À chaque élection présidentielle sa polémique sur les sondages. Cette année, toutefois, elle a pris une tournure particulière car elle fut moins politique que juridique. En effet, hormis l’écart entre Marine Le Pen et Jean-Luc Mélenchon constaté entre les sondages et les résultats finals du 1er tour, qui fut vite et bien expliqué par les sondeurs et qui semble tout à fait compréhensible, les sondeurs ne se sont pas trompés. Par contre, la polémique a enflé concernant la règle posée par les articles 11 de la loi du 19 juillet 1977 et L. 52-2 du Code électoral, qui posent le principe de l’interdiction de diffuser des sondages le jour et la veille du scrutin ainsi que de diffuser les estimations de résultats, réalisées sur la base des résultats réels issus des dépouillements d’un ensemble de bureaux tests constituant un échantillon représentatif de la population française, avant la fermeture du dernier bureau de vote en métropole, c’est-à-dire 20 heures.
Cette interdiction a suscité une vive polémique, suite à un certain nombre de déclarations de journaux étrangers, notamment belges et suisses, ayant fait part de leur intention de dévoiler les résultats dès que les premiers résultats fiables seraient disponibles, soit vers 18h30, déclaration reprise par certains journaux français, notamment Libération, qui avait fait sa une sur le sujet en menaçant de dévoiler les résultats sur son site internet. À ces menaces se sont ajoutées des considérations techniques propres à l’époque : l’influence des réseaux sociaux. En effet, si en 2007 Facebook et Tweeter n’avaient pas la notoriété et l’usage actuel, 2012 restera comme la première élection où toute la campagne a été commentée en permanence sur Tweeter. Le risque était donc grand que des rumeurs et des résultats ne soient diffusés avant l’heure autorisée sur ces réseaux sociaux. Cette polémique a fait rage avant le 1er tour, au point que la Commission des sondages a connu une exposition médiatique sans précédent afin de rappeler à la loi, d’expliquer sa rationalité et de menacer de la sanctionner, mettant en place des dispositifs inédits pour s’assurer de l’application de la loi.

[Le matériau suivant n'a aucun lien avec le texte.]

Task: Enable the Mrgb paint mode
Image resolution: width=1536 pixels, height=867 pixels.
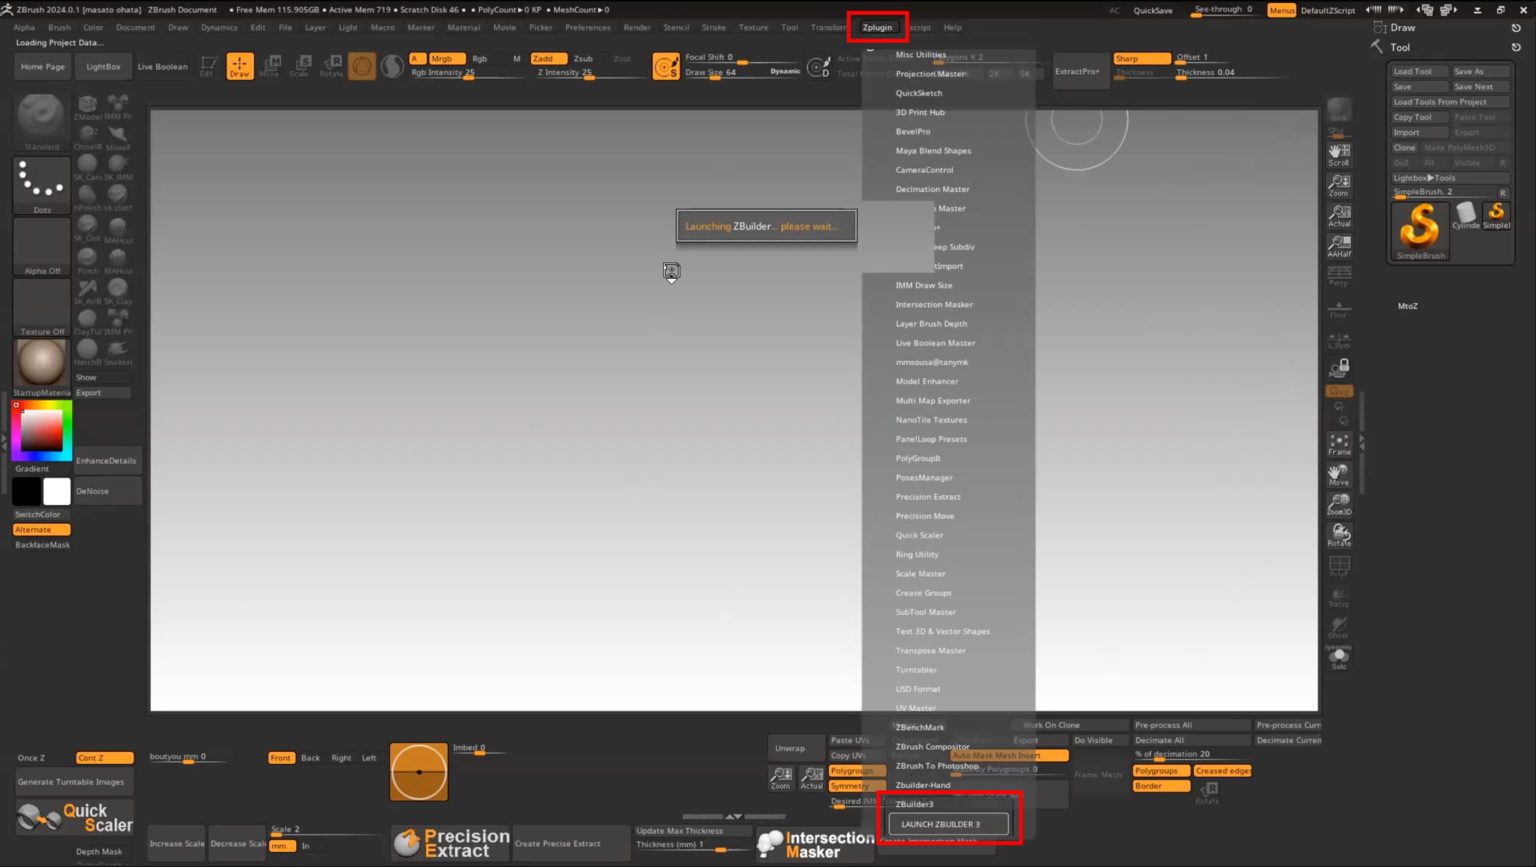Action: (x=445, y=58)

En effet, à l’occasion d’une conférence de presse s’étant déroulée le 20 avril 2012 au Conseil d’État, la Commission des sondages a fait part de ce qu’elle a obtenu des neufs principaux instituts de sondage des engagements. D’une part, les instituts se sont engagés à ne pas réaliser de sondages de sortie des urnes : dès lors, les résultats sortant dimanche seraient le fruit de rumeurs et de manipulations, ce qui ne manqua pas de se produire, les chiffres indiqués par les médias belges au cours de la journée étant soit les résultats des DOM-TOM non réprésentatifs soit la seule reprise de sondages antérieurs de quelque jours au scrutin et donc finalement faux au regard des résultats. D’autre part, les instituts se sont engagés à ne fournir aucune information aux médias étrangers concernant les estimations de résultats établis à partir des premiers dépouillements auprès des bureaux tests, de sorte que les informations en provenance de ceux-ci se trouvaient déconsidérées. Par ailleurs, la Commission des sondages et la Commission de contrôle de la campagne présidentielle ont mis en place un dispositif pour surveiller les fuites sur les réseaux sociaux.
Ces dispositifs, il faut le souligner, se déroulent en dehors de tout cadre législatif et réglementaire. Toutefois, ils sont particulièrement efficaces, car ils coupent l’information à la source, empêchant alors la diffusion des résultats et déconsidérant les rumeurs qui pourraient circuler le jour même.
C’est donc à raison que la Commission des sondages a publié le 27 avril 2012 un communiqué pour faire part de sa satisfaction. Selon ce communiqué, « La commission des sondages tire un bilan satisfaisant du dispositif mis en œuvre les 21 et 22 avril derniers pour assurer le respect des dispositions de la loi du 19 juillet 1977 modifiée sur les sondages, relatives à l’interdiction de publier ou de diffuser des sondages et des estimations la veille et le jour du scrutin avant 20 heures. Elle se félicite tout particulièrement de l’entière coopération des instituts de sondages pour en assurer l’efficacité. Elle tient également à souligner l’attitude de la plupart des grands médias nationaux ainsi que de ceux des médias étrangers qui ont fait le choix de respecter la loi française ».
Constatant toutefois l’existence de fuites, elle réaffirme son engagement :
« Des infractions ont néanmoins été constatées grâce aux moyens mis à la disposition de la commission nationale de contrôle de la campagne électorale pour l’élection présidentielle et de la commission des sondages. Elles ont été signalées au Procureur de la République de Paris, notamment celles commises par l’AFP, la RTBF, plusieurs sites internet dont certains créés pour contourner la loi française et par des particuliers utilisateurs de réseaux sociaux ».
Le même dispositif sera donc mis en place pour le second tour. On ne peut que s’en réjouir.